Assignment: Repeat precisely the line in which "Task: Navigate to" occurs and all lines that follow it in the entries below. Pictures must be omitted.

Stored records
----------------
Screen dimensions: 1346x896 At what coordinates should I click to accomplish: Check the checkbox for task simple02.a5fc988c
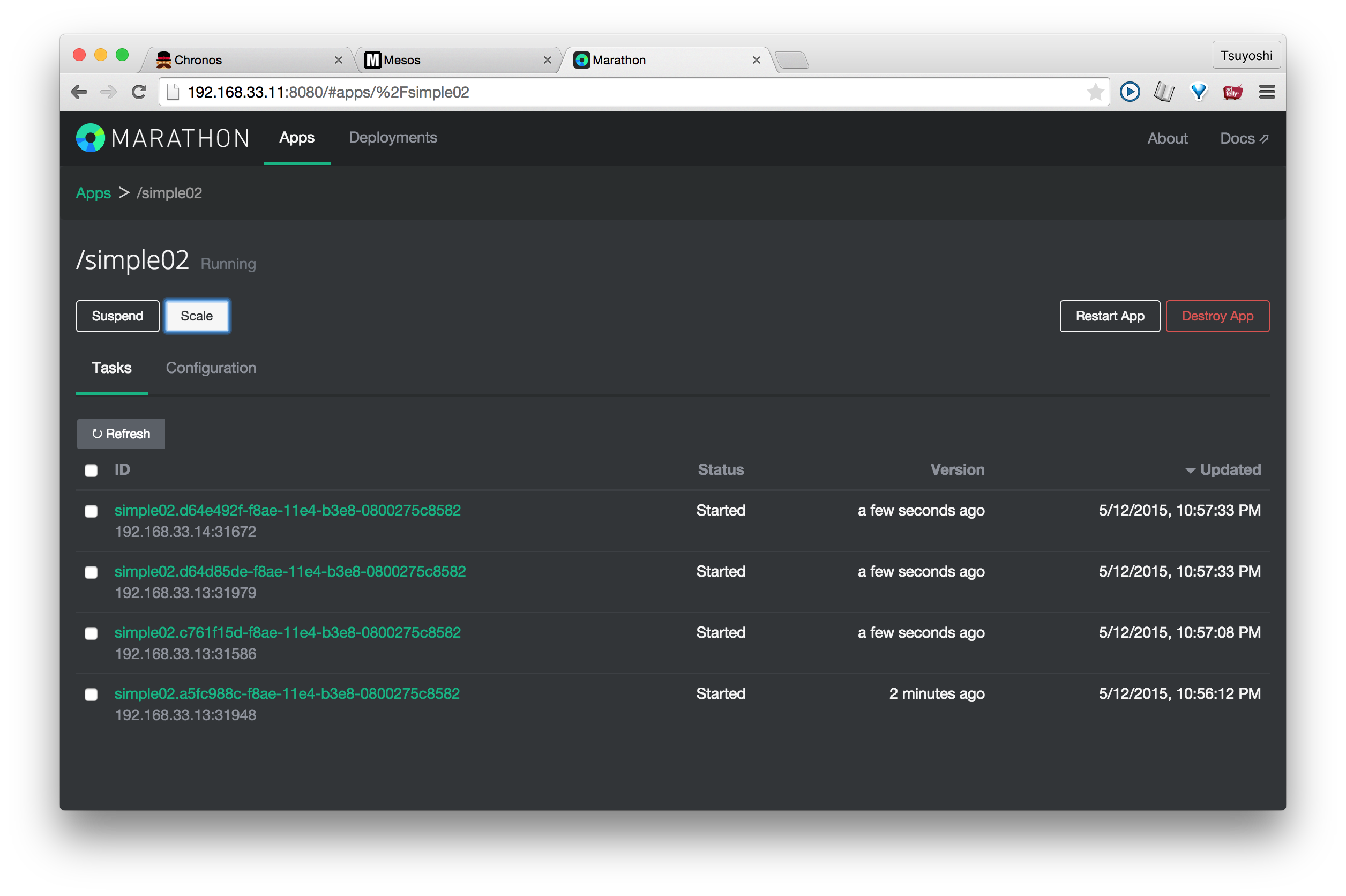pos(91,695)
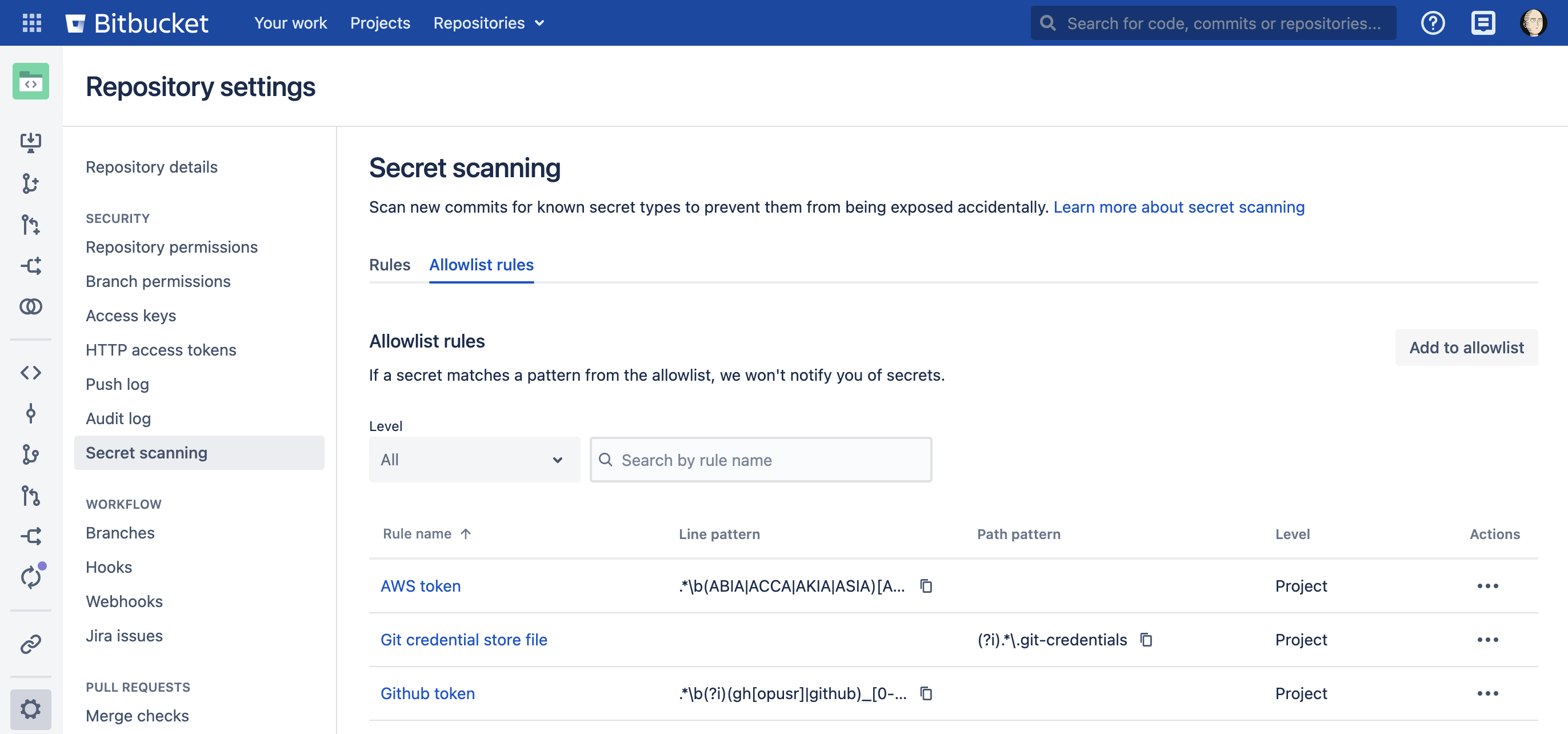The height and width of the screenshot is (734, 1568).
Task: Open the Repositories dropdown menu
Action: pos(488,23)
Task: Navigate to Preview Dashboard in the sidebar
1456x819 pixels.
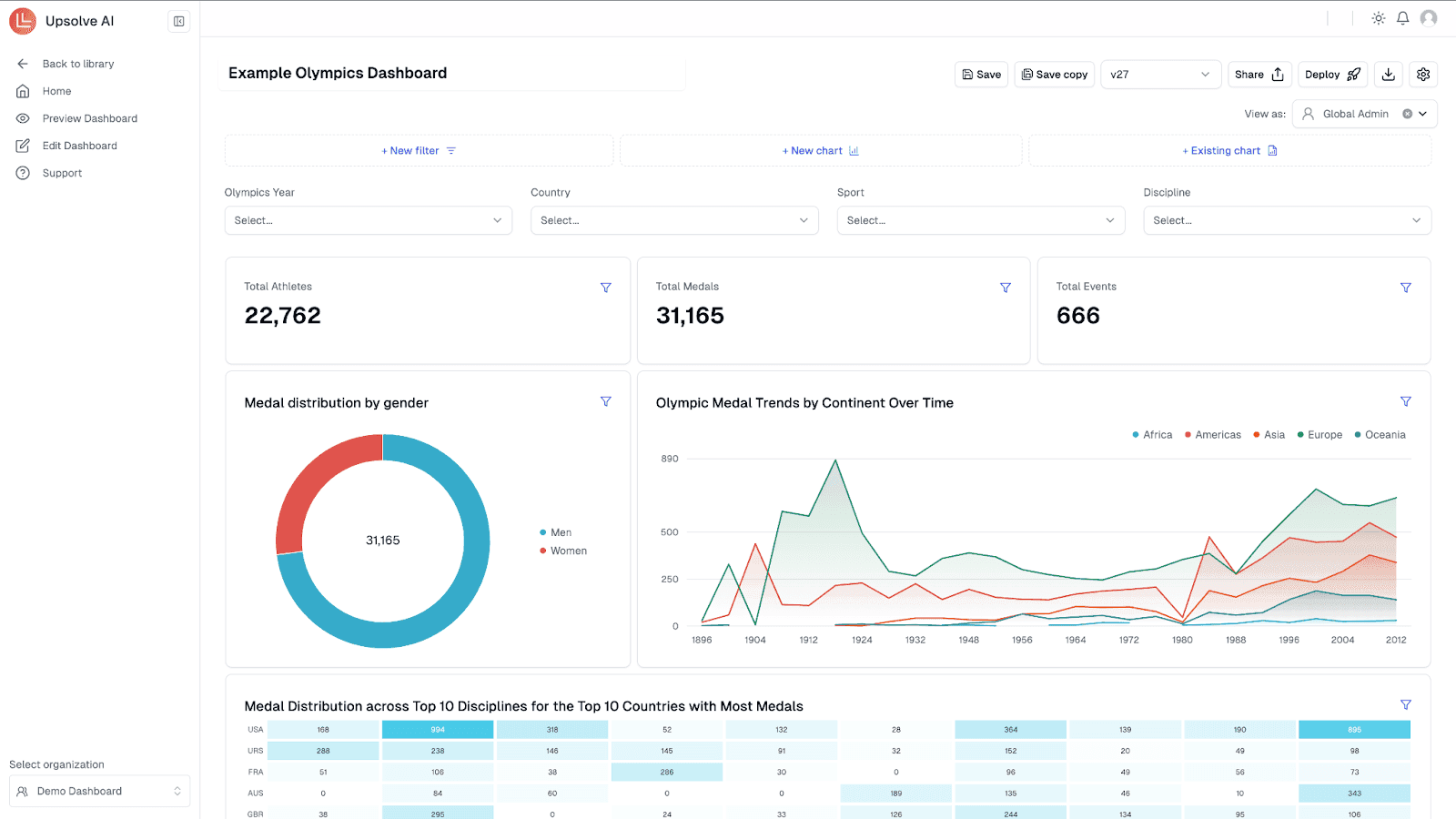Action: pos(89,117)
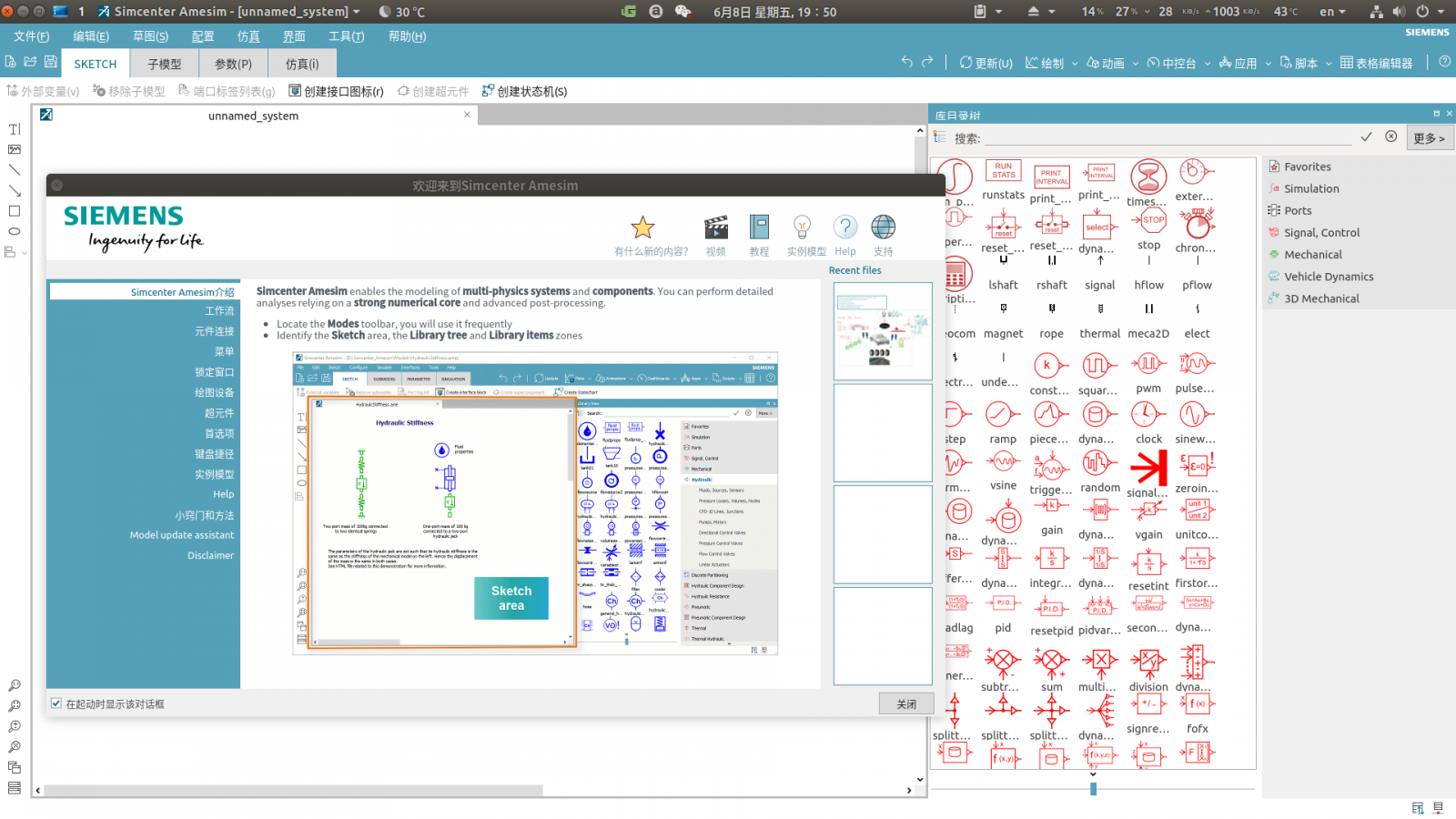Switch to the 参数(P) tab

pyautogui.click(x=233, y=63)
----------------
The answer:
Task: Navigate to Preview Dashboard in the sidebar
1456x819 pixels.
Action: pos(89,117)
Switch to the 参数(P) tab

pyautogui.click(x=233, y=63)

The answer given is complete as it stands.